Traditional Database Centralization Offers Challenges to Big Data 
Traditionally, databases are broken into two classes: analytical and transactional. Transactional databases capture structured information and maintain the relationships between that information. Transactional data is one feedstock for Big Data. Analytical databases then sift through the structured and unstructured data to extract actionable intelligence. Oftentimes, this actionable intelligence is then stored back in a transactional database.

Because of the volume and velocity of data being processed, centralization is anathema to Big Data. Big Data requires decentralization. The networking, storage and compute must be decentralized or they will not scale. However, centralization is a core tenet of SQL databases. Traditional databases tightly link computation, caching and storage in a single machine in order to deliver optimal performance (Biem et al., 2013; Barlow, 2013; Kusnetzky, 2012; ScaleBase, 2012).
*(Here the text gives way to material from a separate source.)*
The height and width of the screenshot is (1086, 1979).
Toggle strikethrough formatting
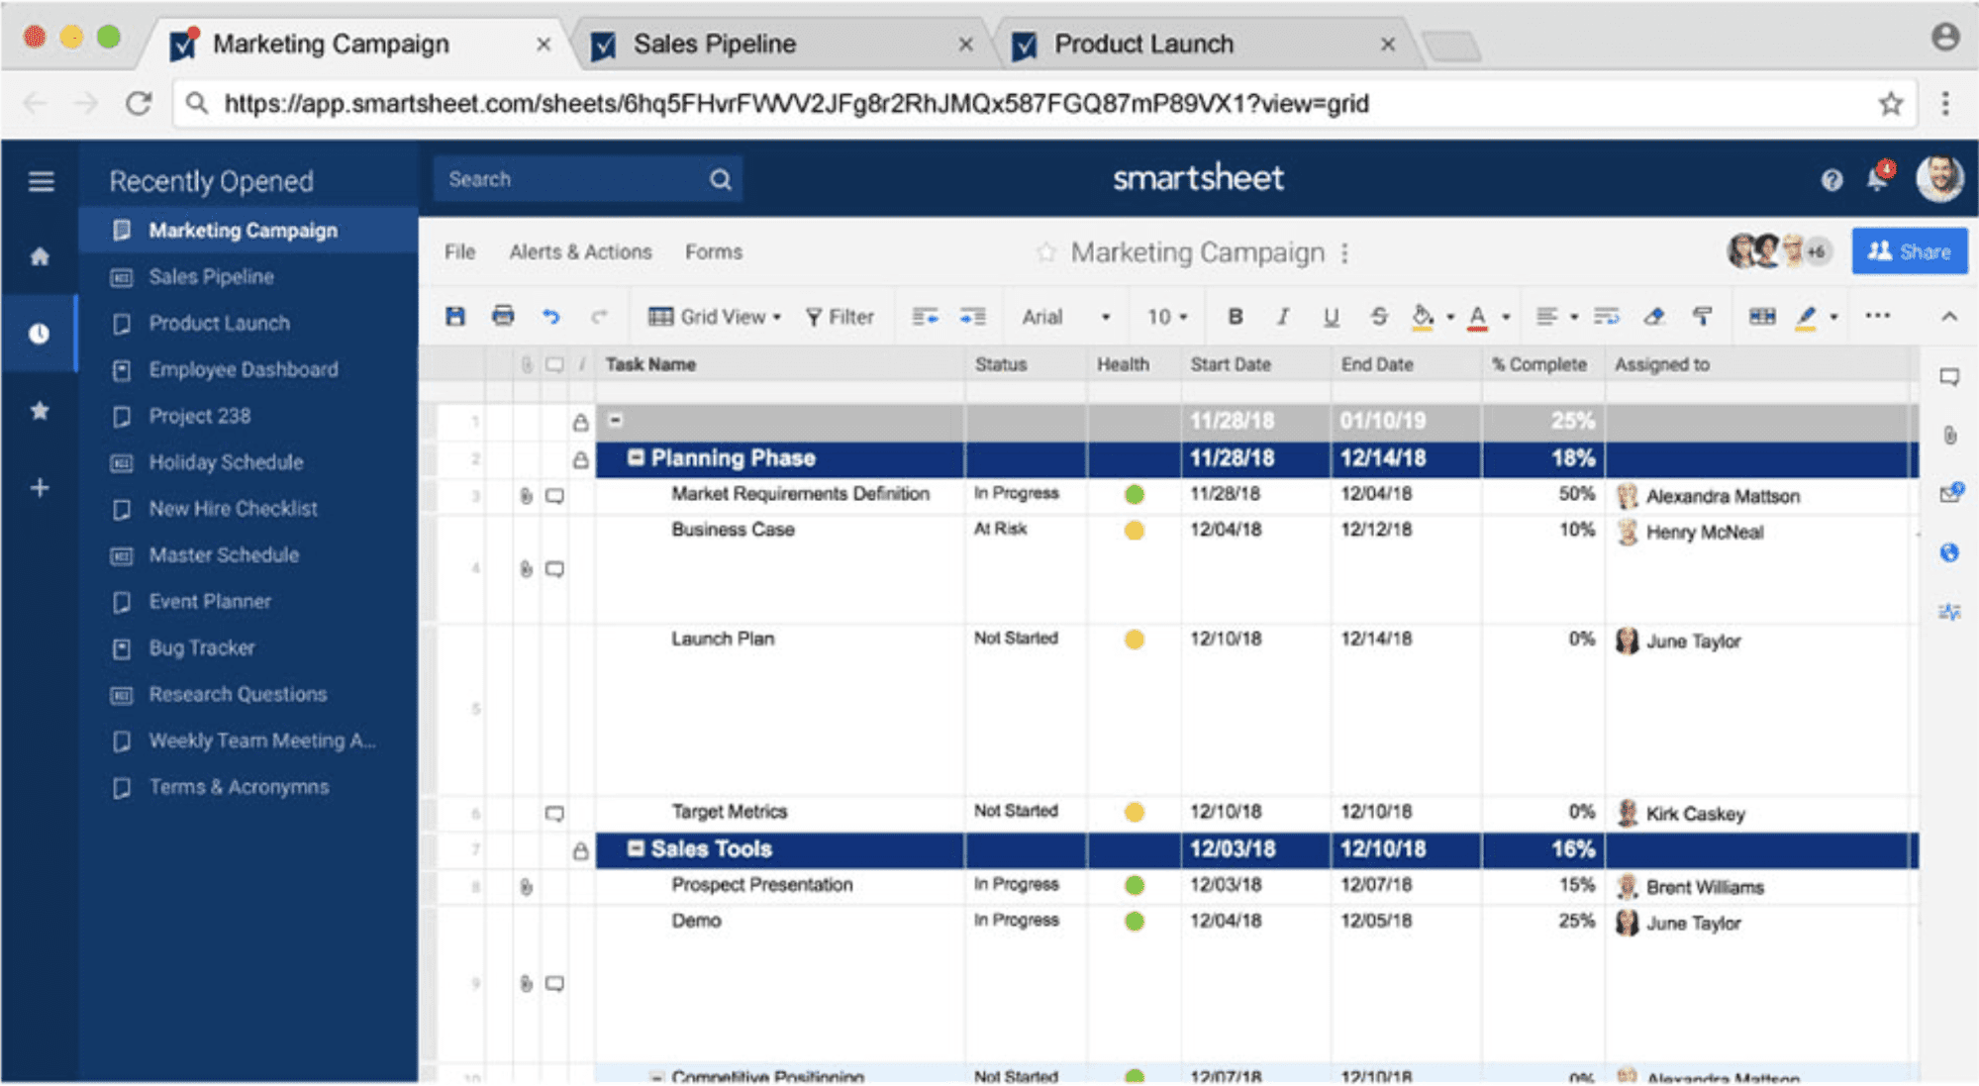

SQL Database Sharing Inflexible for Big Data
There are two approaches to scaling SQL databases in order to handle Big Data–namely sharing and shared-data clustering. If you have an existing schema, sharing removes the relations between tables and then stores those various tables in separate databases. This forces the application layer to maintain, and in some cases reconstruct, those relationships. One common approach to sharing is to split customers across multiple databases. For example, you might have customers 1-10,000 in one database, then 10,001-20,000 in another database and so on.

Sharing is one way to scale your data handling needs, but it is very inflexible, it doesn’t adhere to the Big Data principle of agility. A shared database cannot add new data sources, and new ways of processing that data, on the fly. Sharing creates a rigid structure that necessitates a
painful re-sharing each time you modify or expand the data or relationships between the data.